Lane approaches the woman at the desk who gives him a consent form and explains to him where Christopher must sign.
He finds the private ward, the half-open door allowing him a view of his son’s leg sheathed in plaster, suspended from a pulley system. Lane knocks and enters. Christopher is watching rugby on the widescreen TV mounted opposite the bed, a pair of headphones hooked into his ears. He looks pale and somehow reduced.
He stares at Lane and removes the headphones. “What are you doing here?” His voice slurring from painkillers.
“I’ve come to see you.”
“Bullshit. Where’s Mom?”
“Talking to the doctor.”
The room is festooned with flowers, cards and garish foil balloons urging Chris to “get well.” Lane removes a striped Western Province rugby flag and a pile of men’s magazines from a chair and sits.
“Chris, Doctor Hurwitz tells us he needs to operate in the morning.”
“Ja, I know. To reset my leg.”
“No. I have some bad news.”
“Fuck, man, spit it out. What’s going on?”
“
There’s gangrene in your leg. They have to amputate.”
The boy stares at him. “You serious?”
“Yes. I’m sorry.”
“No, you’re not.”
“Chris . . .”
“Get the fuck out. I want to see mom.”
Lane stands and flaps the sheet of paper. “You need to sign this. It’s a consent form.”
“I’m not signing a fucken thing. Call my mother. Now.”
Lane shrugs, sets the paper down on the cabinet beside the bed and heads for the door.
“Dad?”
When had the boy last called him that?
Lane turns and sees the fear on his son’s face and he feels an echo of a very old emotion that he thought was long dead.
“Do they have to do this?” Chris asks, his voice thin.
“Yes. If they don’t you’ll die.”
“Jesus.” He closes his eyes, then opens them and looks up at Lane. “Don’t go. Please.”
Lane sits. “The doctor will be in later to explain everything to you.”
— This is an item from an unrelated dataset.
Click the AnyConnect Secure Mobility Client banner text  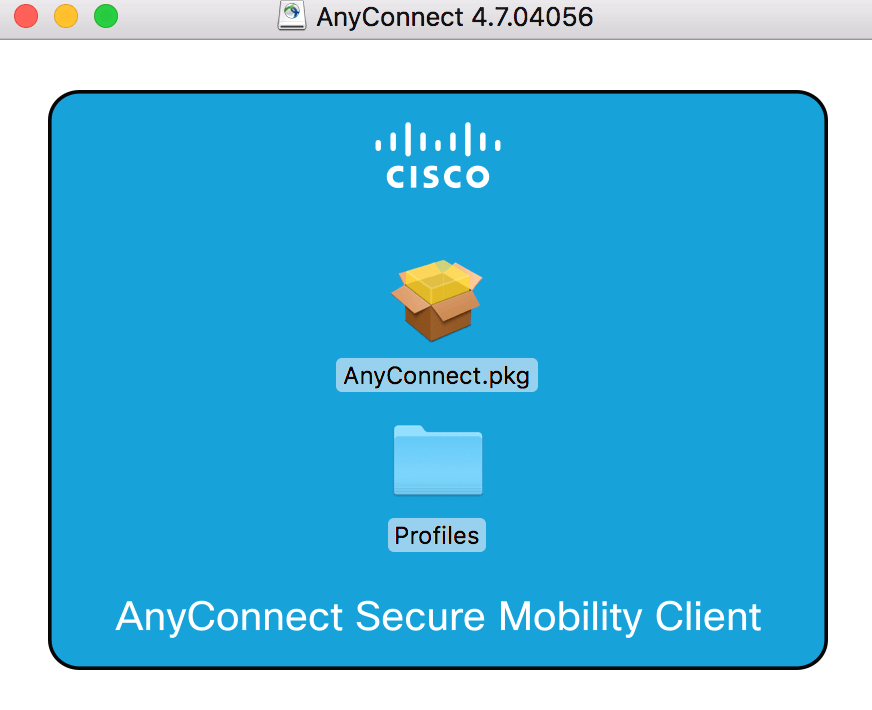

“What will I do? Afterwards?”
“Hurwitz is already talking of a prosthesis. They’re very sophisticated these days. You’ll be able to lead a normal life.”
“Normal for a cripple?”
Lane shrugs. “There will have to be a period of adjustment.”
The boy makes a sound that resembles a laugh. “I suppose you think I deserve this?”
Lane shakes his head, but can find no words of denial.
Chris says, “You’re not going to believe me, but since I’ve been here I can’t stop thinking of that night. What I did.”
“I believe you.”
“I was popping ’roids. And you know what happens when you mix them with booze? Fucken does your head in.”